[EXERCISE REQUIREMENTS]: Convert the records, from the first line through the line that contains "Action: pyautogui.click(x=595, y=394)", into a JSON list of strings with one string per line, skipping blank lines. Leave the pictures out of the answer.
....................
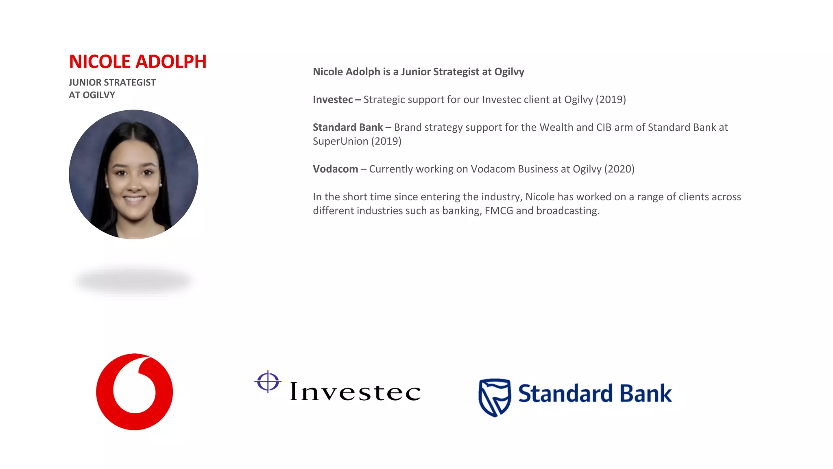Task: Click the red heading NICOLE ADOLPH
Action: pyautogui.click(x=137, y=62)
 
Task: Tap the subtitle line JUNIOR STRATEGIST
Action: pyautogui.click(x=112, y=83)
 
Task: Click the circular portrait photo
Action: pyautogui.click(x=133, y=174)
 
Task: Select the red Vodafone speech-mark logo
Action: pyautogui.click(x=134, y=392)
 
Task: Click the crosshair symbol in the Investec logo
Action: pyautogui.click(x=268, y=382)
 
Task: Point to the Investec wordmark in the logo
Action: pyautogui.click(x=355, y=392)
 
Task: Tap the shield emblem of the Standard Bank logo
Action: pyautogui.click(x=494, y=397)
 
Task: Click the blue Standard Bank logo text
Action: pyautogui.click(x=595, y=394)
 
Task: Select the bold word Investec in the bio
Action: pyautogui.click(x=333, y=100)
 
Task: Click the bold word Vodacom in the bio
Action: pyautogui.click(x=335, y=169)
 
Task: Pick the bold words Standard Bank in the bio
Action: pyautogui.click(x=348, y=127)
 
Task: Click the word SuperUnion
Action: pyautogui.click(x=340, y=141)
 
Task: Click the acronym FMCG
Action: pyautogui.click(x=499, y=211)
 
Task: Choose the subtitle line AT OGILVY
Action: pyautogui.click(x=92, y=95)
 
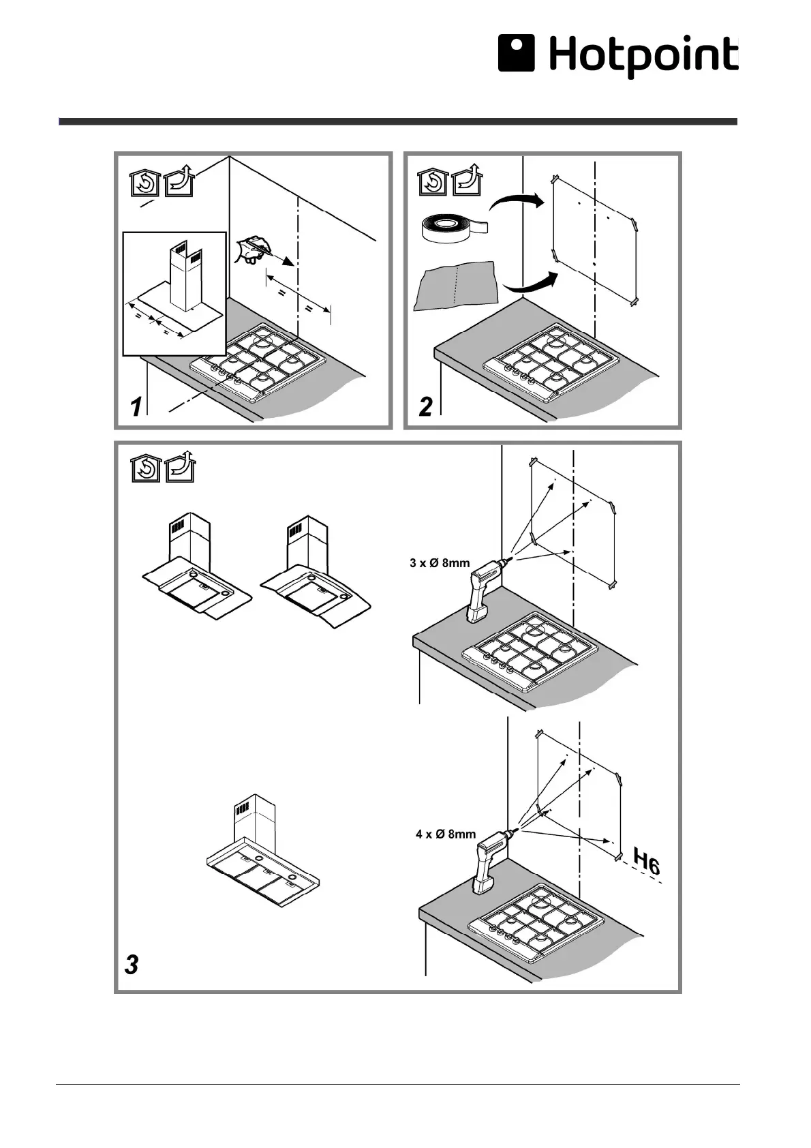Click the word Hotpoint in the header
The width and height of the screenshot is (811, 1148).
coord(643,56)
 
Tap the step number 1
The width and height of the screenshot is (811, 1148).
coord(137,408)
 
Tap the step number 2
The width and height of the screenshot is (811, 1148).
coord(425,407)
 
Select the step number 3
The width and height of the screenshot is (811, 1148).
coord(132,965)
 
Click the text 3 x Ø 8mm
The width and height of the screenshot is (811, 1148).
coord(440,563)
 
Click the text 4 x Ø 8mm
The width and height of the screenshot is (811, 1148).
coord(446,834)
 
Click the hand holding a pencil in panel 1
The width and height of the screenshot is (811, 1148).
coord(251,249)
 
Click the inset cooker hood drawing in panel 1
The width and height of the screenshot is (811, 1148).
coord(174,293)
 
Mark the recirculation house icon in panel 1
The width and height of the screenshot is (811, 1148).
coord(144,183)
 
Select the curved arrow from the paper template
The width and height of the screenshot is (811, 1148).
coord(532,283)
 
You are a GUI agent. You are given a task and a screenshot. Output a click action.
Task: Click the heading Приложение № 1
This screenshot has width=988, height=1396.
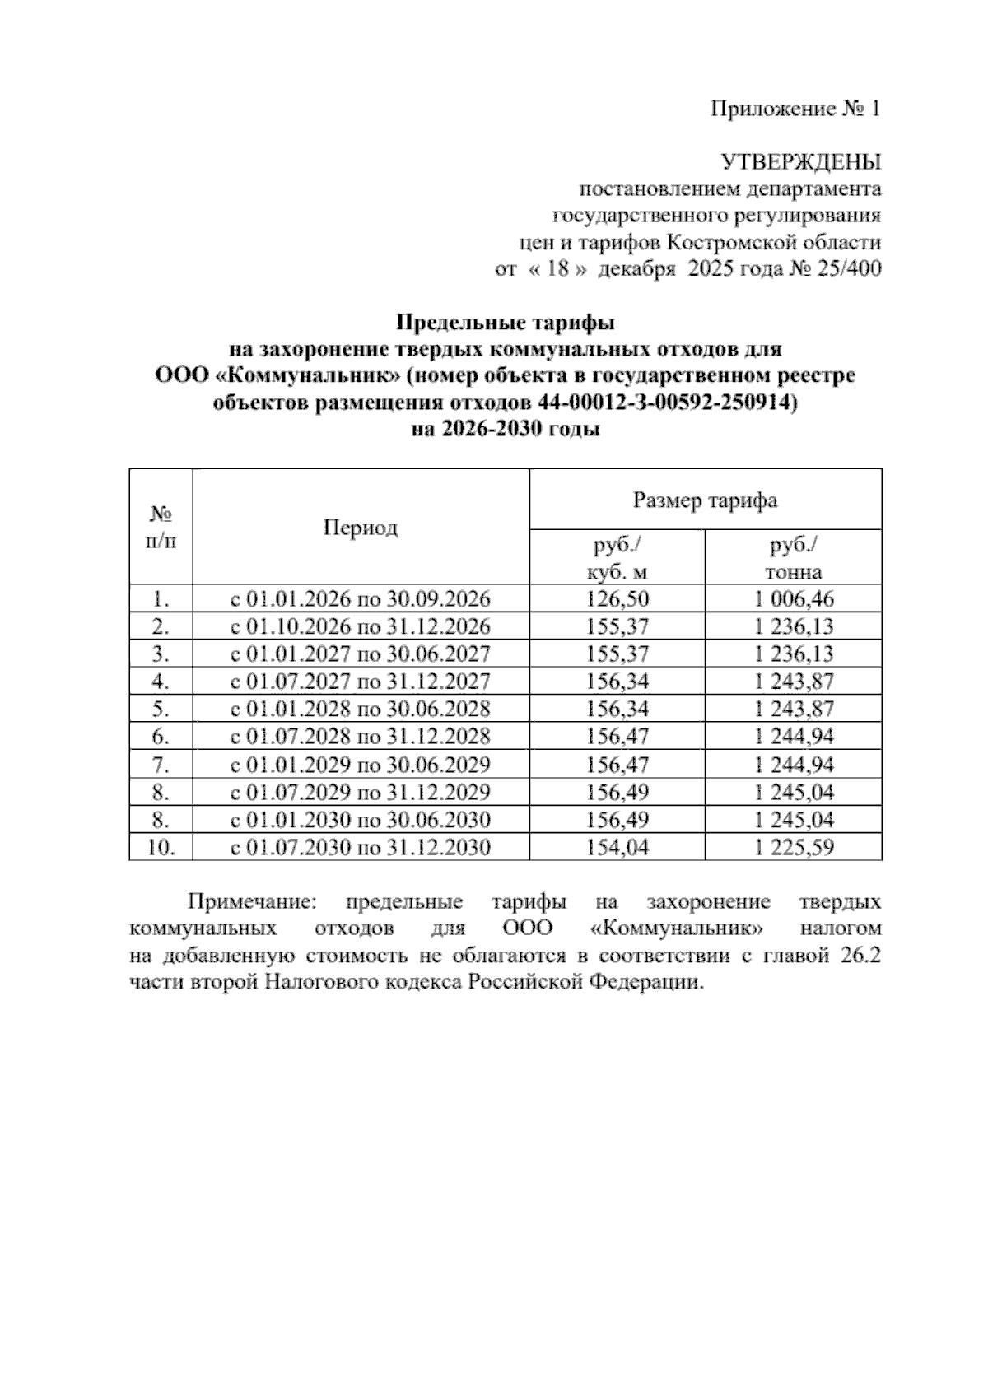795,109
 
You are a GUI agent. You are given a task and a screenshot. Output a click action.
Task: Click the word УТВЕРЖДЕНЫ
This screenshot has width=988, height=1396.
800,161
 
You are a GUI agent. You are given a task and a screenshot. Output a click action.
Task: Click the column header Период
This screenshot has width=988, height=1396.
360,528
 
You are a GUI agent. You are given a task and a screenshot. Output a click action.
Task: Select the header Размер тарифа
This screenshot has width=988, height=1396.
705,500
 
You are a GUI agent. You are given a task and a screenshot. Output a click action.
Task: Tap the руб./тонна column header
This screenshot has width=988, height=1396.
793,558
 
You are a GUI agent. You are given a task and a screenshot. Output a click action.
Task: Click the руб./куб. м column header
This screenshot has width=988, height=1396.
617,558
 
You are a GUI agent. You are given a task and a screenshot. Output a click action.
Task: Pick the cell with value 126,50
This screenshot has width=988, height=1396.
617,599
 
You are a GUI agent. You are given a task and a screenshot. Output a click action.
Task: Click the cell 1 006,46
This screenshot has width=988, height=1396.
793,599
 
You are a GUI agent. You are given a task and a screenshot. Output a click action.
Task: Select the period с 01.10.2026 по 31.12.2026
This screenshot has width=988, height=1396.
360,627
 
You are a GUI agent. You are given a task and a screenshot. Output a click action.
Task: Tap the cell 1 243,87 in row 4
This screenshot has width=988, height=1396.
793,682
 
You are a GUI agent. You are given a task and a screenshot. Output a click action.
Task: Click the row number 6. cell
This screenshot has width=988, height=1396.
161,737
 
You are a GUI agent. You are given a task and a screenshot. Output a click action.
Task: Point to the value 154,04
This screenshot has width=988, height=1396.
617,847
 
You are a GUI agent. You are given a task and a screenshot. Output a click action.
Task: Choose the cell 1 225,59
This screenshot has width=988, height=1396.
793,847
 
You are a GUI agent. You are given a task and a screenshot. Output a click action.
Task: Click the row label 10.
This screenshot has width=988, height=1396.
161,847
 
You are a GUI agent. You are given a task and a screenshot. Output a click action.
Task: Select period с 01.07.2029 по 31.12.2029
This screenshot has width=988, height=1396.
360,792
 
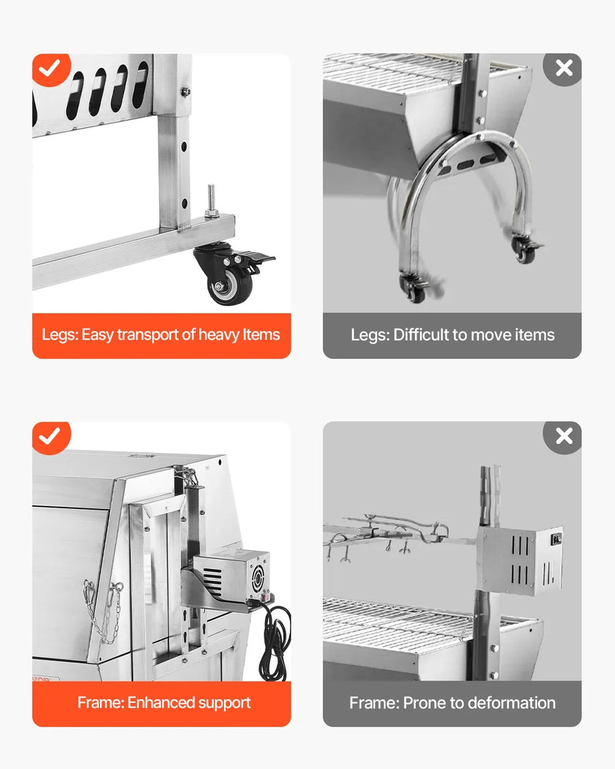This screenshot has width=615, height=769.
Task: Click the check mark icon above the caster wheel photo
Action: point(51,69)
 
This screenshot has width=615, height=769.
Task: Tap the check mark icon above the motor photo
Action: point(51,436)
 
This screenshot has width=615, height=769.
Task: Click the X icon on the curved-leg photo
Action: point(564,69)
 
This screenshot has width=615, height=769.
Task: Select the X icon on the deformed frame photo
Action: point(564,436)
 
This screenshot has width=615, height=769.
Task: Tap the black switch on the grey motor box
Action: point(556,539)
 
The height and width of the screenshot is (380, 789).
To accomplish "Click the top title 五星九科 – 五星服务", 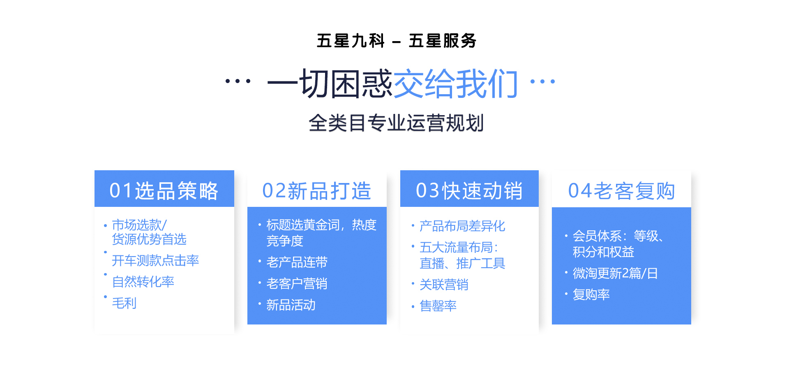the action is [x=397, y=41].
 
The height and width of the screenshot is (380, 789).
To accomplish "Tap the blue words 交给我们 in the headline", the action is [x=455, y=83].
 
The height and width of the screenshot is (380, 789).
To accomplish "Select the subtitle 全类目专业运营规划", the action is [x=396, y=123].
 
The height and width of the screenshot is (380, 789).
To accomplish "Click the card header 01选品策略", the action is [x=164, y=191].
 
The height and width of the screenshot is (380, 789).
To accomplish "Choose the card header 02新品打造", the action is [x=317, y=191].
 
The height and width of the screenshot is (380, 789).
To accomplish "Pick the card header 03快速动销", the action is [x=469, y=191].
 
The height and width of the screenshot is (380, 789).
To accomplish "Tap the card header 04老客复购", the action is [x=621, y=191].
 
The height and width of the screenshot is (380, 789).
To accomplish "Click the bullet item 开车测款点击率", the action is [x=155, y=260].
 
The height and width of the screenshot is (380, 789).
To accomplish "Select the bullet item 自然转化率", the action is [x=143, y=282].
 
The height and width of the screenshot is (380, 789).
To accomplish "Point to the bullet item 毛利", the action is [x=124, y=303].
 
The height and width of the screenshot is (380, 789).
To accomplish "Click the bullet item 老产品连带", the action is [x=297, y=262].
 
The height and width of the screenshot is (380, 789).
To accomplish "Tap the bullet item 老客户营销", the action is [x=297, y=283].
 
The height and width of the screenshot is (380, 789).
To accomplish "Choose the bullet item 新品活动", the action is [x=291, y=305].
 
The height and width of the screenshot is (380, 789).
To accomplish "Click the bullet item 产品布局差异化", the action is [x=462, y=226].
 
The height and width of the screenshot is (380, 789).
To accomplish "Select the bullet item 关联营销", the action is [x=444, y=285].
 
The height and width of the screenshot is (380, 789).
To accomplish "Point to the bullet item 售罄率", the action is [x=438, y=306].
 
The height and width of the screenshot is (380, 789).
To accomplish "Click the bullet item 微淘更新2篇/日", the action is [x=615, y=273].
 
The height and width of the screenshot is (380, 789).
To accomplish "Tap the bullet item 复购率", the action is [x=591, y=294].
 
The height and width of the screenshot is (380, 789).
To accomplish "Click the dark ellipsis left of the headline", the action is [x=238, y=81].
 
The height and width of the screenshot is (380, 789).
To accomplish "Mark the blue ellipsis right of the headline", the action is [x=542, y=81].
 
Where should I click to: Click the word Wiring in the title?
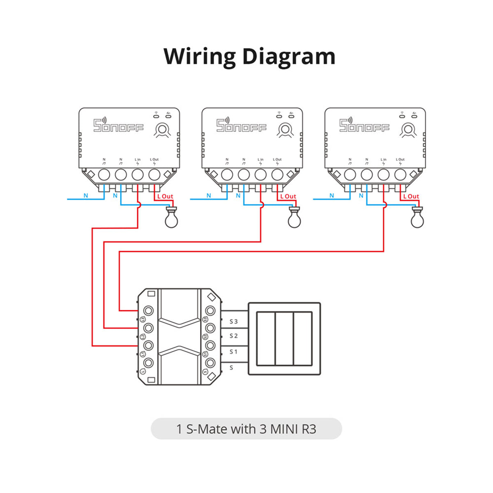(x=200, y=57)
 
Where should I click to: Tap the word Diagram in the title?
(x=289, y=57)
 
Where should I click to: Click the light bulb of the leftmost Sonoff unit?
(x=171, y=218)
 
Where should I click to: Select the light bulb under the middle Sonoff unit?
(x=294, y=218)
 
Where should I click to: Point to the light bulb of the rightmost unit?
(x=417, y=218)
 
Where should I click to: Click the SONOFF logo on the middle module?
(x=241, y=126)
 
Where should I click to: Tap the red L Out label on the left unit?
(x=165, y=196)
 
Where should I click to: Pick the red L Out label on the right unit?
(x=411, y=196)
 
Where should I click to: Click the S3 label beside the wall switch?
(x=233, y=321)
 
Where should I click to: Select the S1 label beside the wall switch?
(x=233, y=352)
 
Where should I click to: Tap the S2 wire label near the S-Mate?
(x=233, y=336)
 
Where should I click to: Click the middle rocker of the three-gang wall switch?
(x=284, y=339)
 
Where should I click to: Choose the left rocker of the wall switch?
(x=266, y=339)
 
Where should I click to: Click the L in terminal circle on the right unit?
(x=383, y=175)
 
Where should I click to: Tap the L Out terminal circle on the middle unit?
(x=277, y=175)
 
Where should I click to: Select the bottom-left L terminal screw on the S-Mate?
(x=149, y=363)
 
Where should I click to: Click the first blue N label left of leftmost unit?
(x=86, y=196)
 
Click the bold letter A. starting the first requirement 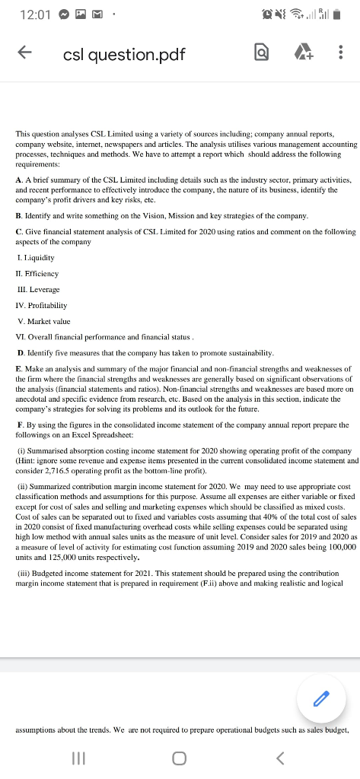[x=19, y=176]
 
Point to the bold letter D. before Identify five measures [x=19, y=353]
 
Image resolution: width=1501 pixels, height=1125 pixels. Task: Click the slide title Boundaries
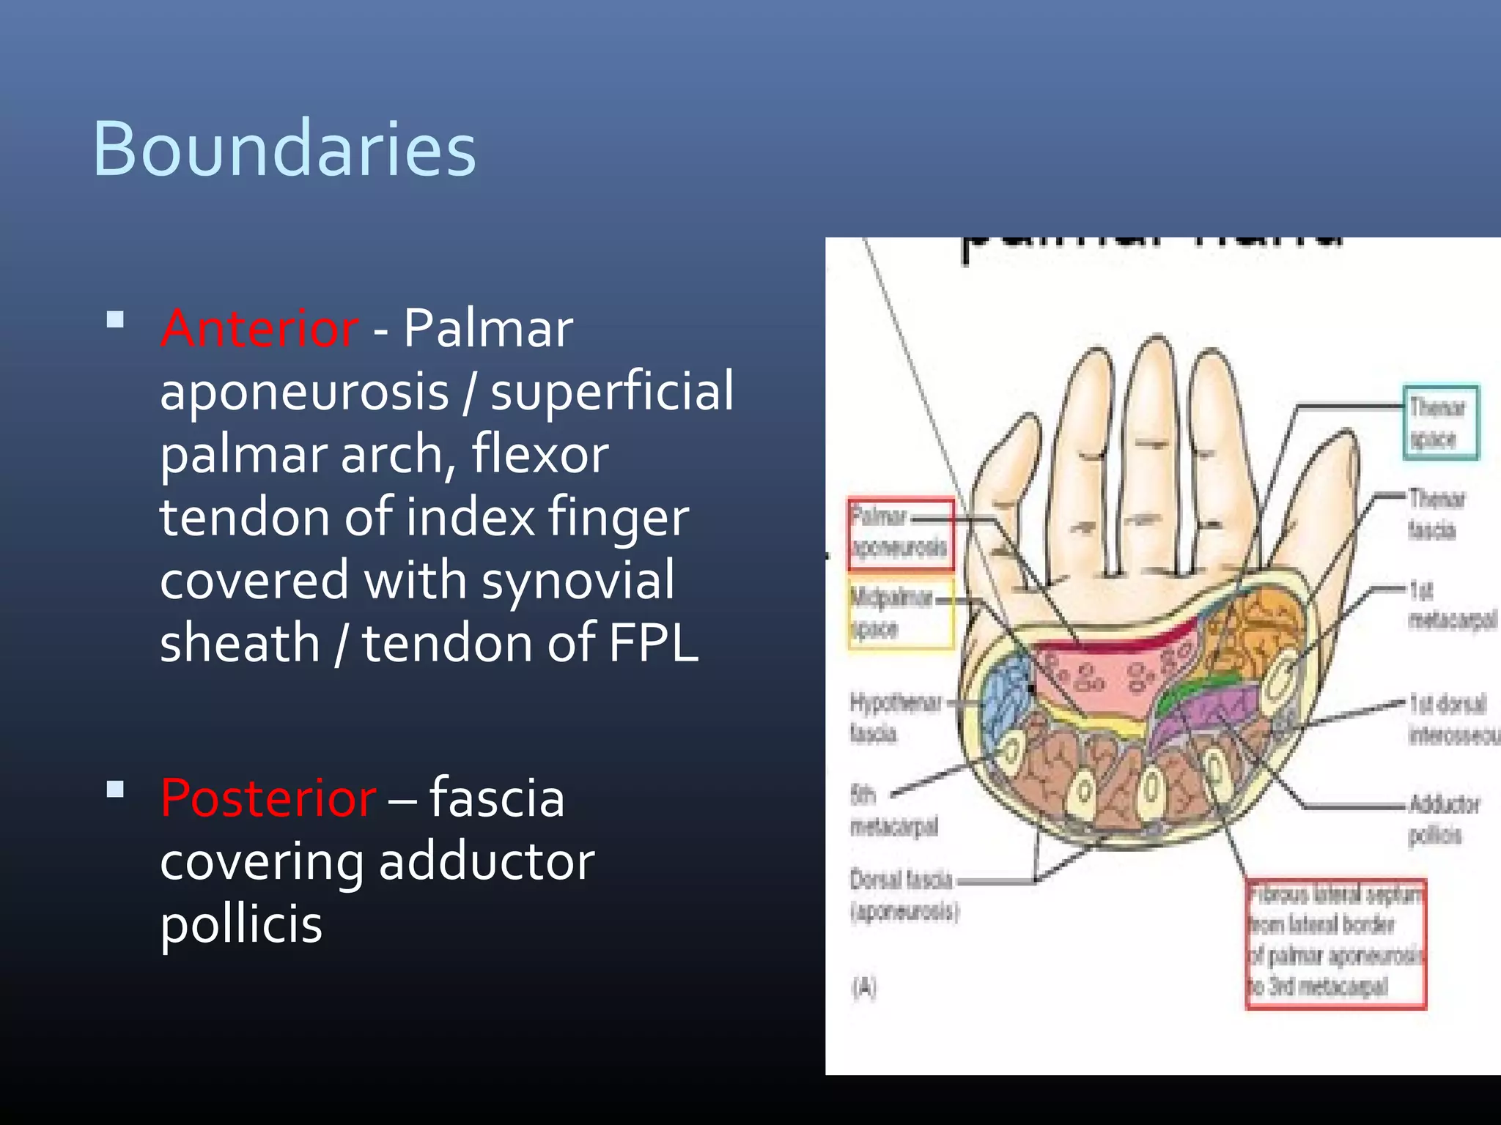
....................
[FINAL RESULT]:
[
  "Task: Click the red heading NICOLE ADOLPH",
  "Action: pyautogui.click(x=137, y=62)",
  "Task: Tap the subtitle line JUNIOR STRATEGIST",
  "Action: pyautogui.click(x=112, y=83)",
  "Task: Click the circular portrait photo",
  "Action: pyautogui.click(x=133, y=174)",
  "Task: Select the red Vodafone speech-mark logo",
  "Action: pyautogui.click(x=134, y=392)",
  "Task: Click the crosshair symbol in the Investec logo",
  "Action: pyautogui.click(x=268, y=382)",
  "Task: Point to the Investec wordmark in the logo",
  "Action: pyautogui.click(x=355, y=392)",
  "Task: Tap the shield emblem of the Standard Bank logo",
  "Action: pyautogui.click(x=494, y=397)",
  "Task: Click the blue Standard Bank logo text",
  "Action: pyautogui.click(x=595, y=394)"
]